Cloud Functions Data Aggregation

The following lesson demonstrates how to make Firestore queries faster and more cost-effective by aggregating data from a subcollection to its parent. Aggregation is simply the process of totaling up a bunch of documents and calculating combined or cumulative information about them.

A Firebase Cloud Function configured with a Firestore database trigger makes it possible to perform this task automatically whenever a document changes. This demo simulates the relationship between blog posts and a subcollection of comments. Our goal is to show a post’s total comment count and last five comments, while only reading a single document.

Data aggregation to speed up firestore document reads

Data aggregation to speed up firestore document reads

This technique is best suited for situations where you perform many reads and relatively few writes. Think Yelp! reviews. Many people want to view the total aggregated review score, but only a small percentage actually write their own review.

Full source code for the [Firestore data aggregation cloud function](https://github.com/AngularFirebase/63-firestore-aggregation).

Isn’t that Data Duplication

You must have a RDBMS background… Data duplication in a NoSQL document database is perfectly acceptable. A little bit of duplication makes it possible to display data faster by avoiding unnecessary queries.

Imagine you wanted to show a feed of 10 posts, each with the comment count. If each post has 10 comments, a grand total 110 document reads would be needed to show this content per user. If you have a 1000 daily active users, that’s 110,000 reads per day just to show this feed - that will not scale well.

Data Aggregation Cloud Function

If new to cloud functions, first initialize your project.

firebase init functions

Also, make sure the package.json is up-to-date. Older version may not support Firestore.

  "dependencies": {
    "firebase-admin": "~5.4.1",
    "firebase-functions": "^0.7.1"
  }

Advantages

Data aggregation excels when you need to show relational data or a preview from another collection, but would rather not make a ton of extra queries to do so.

  • Faster reads. Reading a single document is always faster then reading multiple documents. The more documents you aggregate, the higher the speed gains will be.
  • Lower costs. Assuming you read the subcollection frequently, but write infrequently, you should see major cost savings as your user base grows.
  • Aggregate data is cool. The with right type of data, you can display all sorts of interesting statistics about a collection and improve the user experience.

Drawbacks

Performing the update from a cloud function has few tradeoffs.

  • Higher latency on writes. In addition to performing the read/write, you also need to invoke the function. Overall, I found that aggregating around 15 comments took about 1 second. Not bad, but noticeably slower than a direct Firestore connection.
  • Different cost structure. Although are goal is to reduce reads, we now have additional writes and cloud function invocations.
  • Additional maintenance. Another cloud function to worry about.

index.js

The cloud function will be triggered on any comment write operation - create, update, or delete. When one occurs, a reference is made the the parent post document, then we query the entire subcollection.
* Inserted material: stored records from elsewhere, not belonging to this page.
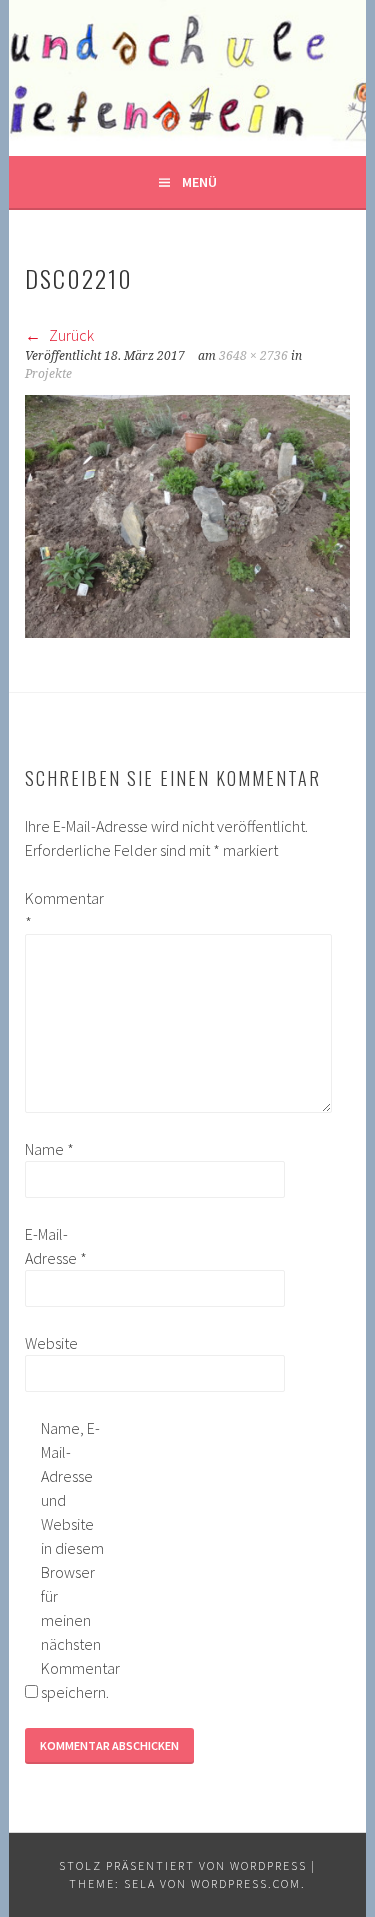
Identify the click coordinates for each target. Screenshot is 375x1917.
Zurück (70, 335)
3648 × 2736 (253, 356)
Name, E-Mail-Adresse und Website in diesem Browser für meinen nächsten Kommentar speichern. (73, 1560)
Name (49, 1149)
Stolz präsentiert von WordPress (183, 1865)
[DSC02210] (187, 632)
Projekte (48, 374)
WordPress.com (246, 1883)
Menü (199, 182)
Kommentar (57, 910)
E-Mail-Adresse (56, 1246)
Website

Aggregation pattern in NoSQL

Aggregation pattern in NoSQL

A querySnapshot is not an array, even though you can deceptively call forEach on it. It is a class called QuerySnapshot in Firestore that only has a few methods on it. In the function, I convert its underlying data to a regular JS Array so it can be more easily aggregated. The three aggregated fields are as follows:

  • commentCount - total size of collection
  • recentComments - last five comments
  • lastActivity - timestamp of last comment
const functions = require('firebase-functions');
const admin = require('firebase-admin');
admin.initializeApp();

exports.aggregateComments = functions.firestore
    .document('posts/{postId}/comments/{commentId}')
    .onWrite(event => {

    const commentId = event.params.commentId; 
    const postId = event.params.postId;
    
    // ref to the parent document
    const docRef = admin.firestore().collection('posts').doc(postId)
    
    // get all comments and aggregate
    return docRef.collection('comments').orderBy('createdAt', 'desc')
         .get()
         .then(querySnapshot => {

            // get the total comment count
            const commentCount = querySnapshot.size

            const recentComments = []

            // add data from the 5 most recent comments to the array
            querySnapshot.forEach(doc => {
                recentComments.push( doc.data() )
            });

            recentComments.splice(5)

            // record last comment timestamp
            const lastActivity = recentComments[0].createdAt

            // data to update on the document
            const data = { commentCount, recentComments, lastActivity }
            
            // run update
            return docRef.update(data)
         })
         .catch(err => console.log(err) )
});

Don’t forget to deploy the function.

firebase deploy --only functions

If your aggregation operation will be updating multiple documents, it's a good idea to use a [Firestore transaction or batch](https://firebase.google.com/docs/firestore/manage-data/transactions) to make the operation atomic. All operations should succeed or fail together.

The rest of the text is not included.